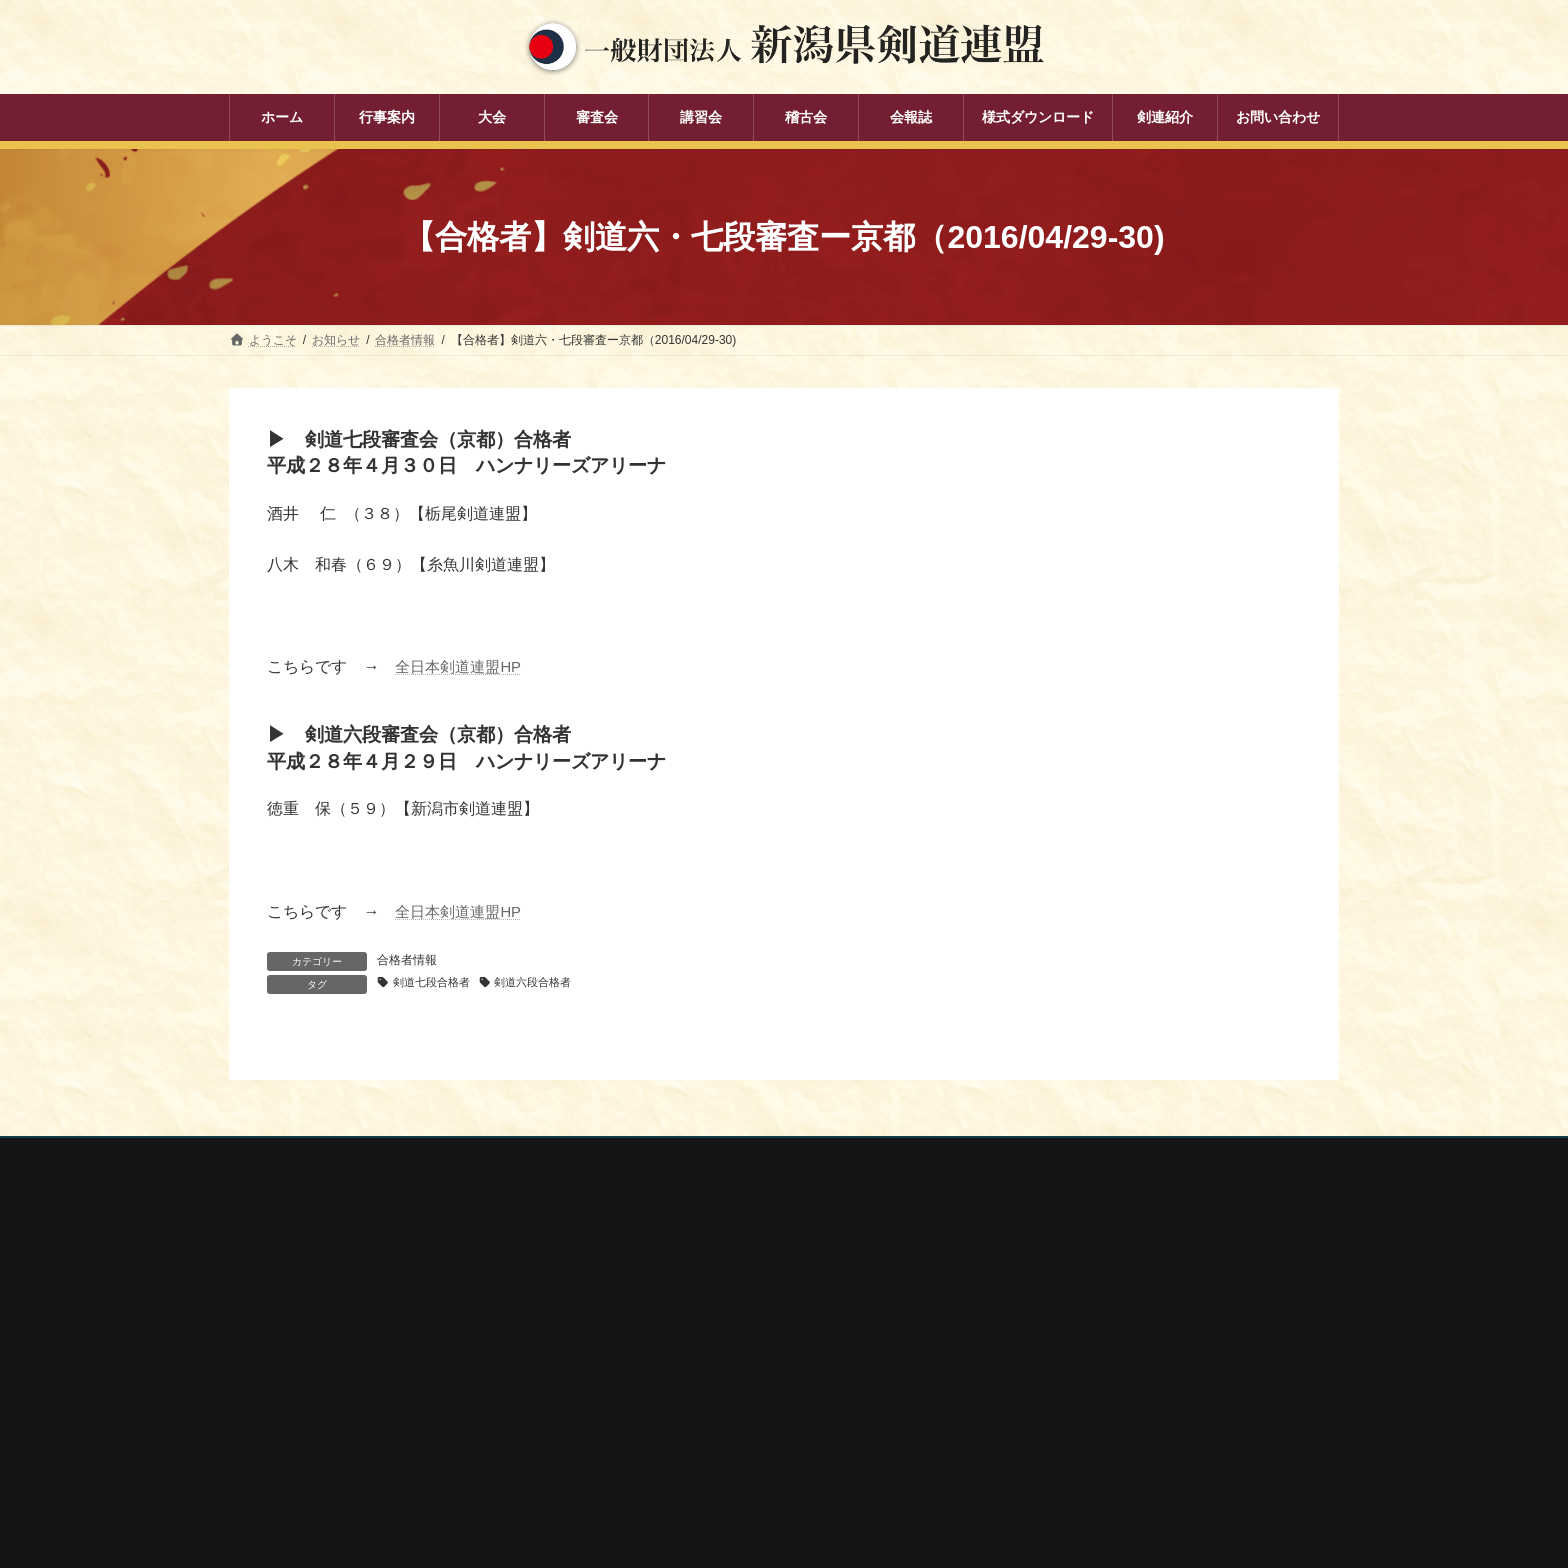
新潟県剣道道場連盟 (1061, 1360)
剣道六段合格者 (547, 983)
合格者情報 (407, 960)
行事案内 (645, 1272)
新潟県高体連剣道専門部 (1073, 1413)
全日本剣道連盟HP (462, 666)
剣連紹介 (645, 1481)
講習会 (639, 1377)
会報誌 (639, 1446)
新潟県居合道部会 (1055, 1386)
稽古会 (639, 1411)
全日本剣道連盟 (1049, 1307)
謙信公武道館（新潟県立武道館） (1097, 1439)
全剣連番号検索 (1049, 1280)
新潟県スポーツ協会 (1061, 1333)
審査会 (639, 1342)
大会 (633, 1307)
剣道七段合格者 (436, 983)
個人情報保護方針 (296, 1158)
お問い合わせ (420, 1158)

*What is needed*
Please return every one of the records above word for word, with the pictures left out.

*Exercise response*
新潟県剣道道場連盟 (1061, 1360)
剣道六段合格者 (547, 983)
合格者情報 (407, 960)
行事案内 (645, 1272)
新潟県高体連剣道専門部 (1073, 1413)
全日本剣道連盟HP (462, 666)
剣連紹介 (645, 1481)
講習会 (639, 1377)
会報誌 (639, 1446)
新潟県居合道部会 (1055, 1386)
稽古会 (639, 1411)
全日本剣道連盟 (1049, 1307)
謙信公武道館（新潟県立武道館） (1097, 1439)
全剣連番号検索 (1049, 1280)
新潟県スポーツ協会 (1061, 1333)
審査会 (639, 1342)
大会 (633, 1307)
剣道七段合格者 (436, 983)
個人情報保護方針 (296, 1158)
お問い合わせ (420, 1158)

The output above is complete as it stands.